I don’t remember how much blood there was. In my memory, there is none, not even a drop or a spot. But this seems unlikely. Still, I can’t honestly say what I saw when I looked down between my legs. What I do remember is sitting on the toilet and rifling furiously through my purse, looking for the bottle of Xanax I always carried with me, like a talisman. I used it so rarely that the bottle always expired months before I emptied it, but I liked knowing it was always there.

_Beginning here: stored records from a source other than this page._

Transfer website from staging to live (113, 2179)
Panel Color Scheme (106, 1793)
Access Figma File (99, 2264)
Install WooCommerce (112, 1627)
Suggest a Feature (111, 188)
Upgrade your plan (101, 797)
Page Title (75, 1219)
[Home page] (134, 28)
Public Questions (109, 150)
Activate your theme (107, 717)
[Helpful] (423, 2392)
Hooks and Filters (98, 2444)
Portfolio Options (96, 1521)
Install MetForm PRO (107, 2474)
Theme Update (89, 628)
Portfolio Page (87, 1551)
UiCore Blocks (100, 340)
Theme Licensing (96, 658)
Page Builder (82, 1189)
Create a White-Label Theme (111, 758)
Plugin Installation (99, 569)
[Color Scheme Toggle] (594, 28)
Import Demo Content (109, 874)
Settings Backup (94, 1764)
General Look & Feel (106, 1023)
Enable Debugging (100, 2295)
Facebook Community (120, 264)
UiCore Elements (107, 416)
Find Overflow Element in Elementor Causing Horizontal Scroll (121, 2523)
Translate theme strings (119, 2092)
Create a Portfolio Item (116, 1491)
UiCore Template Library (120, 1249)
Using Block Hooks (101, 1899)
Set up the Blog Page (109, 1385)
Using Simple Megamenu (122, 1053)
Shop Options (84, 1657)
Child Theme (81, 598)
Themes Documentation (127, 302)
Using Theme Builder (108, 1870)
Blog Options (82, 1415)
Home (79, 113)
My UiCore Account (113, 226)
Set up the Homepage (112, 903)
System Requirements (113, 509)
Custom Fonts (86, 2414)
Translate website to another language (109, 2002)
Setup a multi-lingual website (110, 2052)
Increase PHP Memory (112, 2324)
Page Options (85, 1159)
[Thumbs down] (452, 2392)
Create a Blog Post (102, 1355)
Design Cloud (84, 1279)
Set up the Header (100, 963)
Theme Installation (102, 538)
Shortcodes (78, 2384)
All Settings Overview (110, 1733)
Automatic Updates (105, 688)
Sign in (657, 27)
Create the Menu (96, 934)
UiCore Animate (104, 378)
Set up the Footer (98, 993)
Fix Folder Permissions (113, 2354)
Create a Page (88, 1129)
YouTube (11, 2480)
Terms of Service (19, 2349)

Except that tonight it wasn’t.
I dumped my purse upside down on the tile floor. Some loose change rolled into the next stall; a pen from my local bank branch skittered toward the sink. My wallet flopped open. But there was no familiar orange bottle with the white top.
There’s really no convenient time for agoraphobia to flare up, but flare up it did, borne on the back of a rip-roaring panic attack, four floors up in an old stone building at the corner of West 120th Street and Broadway.
Fuck fuck fuck.
You know you’re in a bad way when the thought of lying on a dirty public bathroom floor seems perfectly acceptable. You’re in an even worse way when you curl up beside the public toilet and start to cry.
What do you do? Do you yell for help? Do you stay on the tile floor with the tampon wrappers and the stray pubes and the dirt from two hundred New York City shoes and mewl like a kitten? Can you survive there? How long until someone discovers you and tries to make you leave, without understanding that you really and truly can’t go?
And what if you get the courage to get out of there? Do you get up, take the creaking elevator down to the ground floor, and ask the security guard to call for an ambulance, even though St. Luke’s is only a few blocks away? Do you go home and wait it out? What if you don’t even know what It is?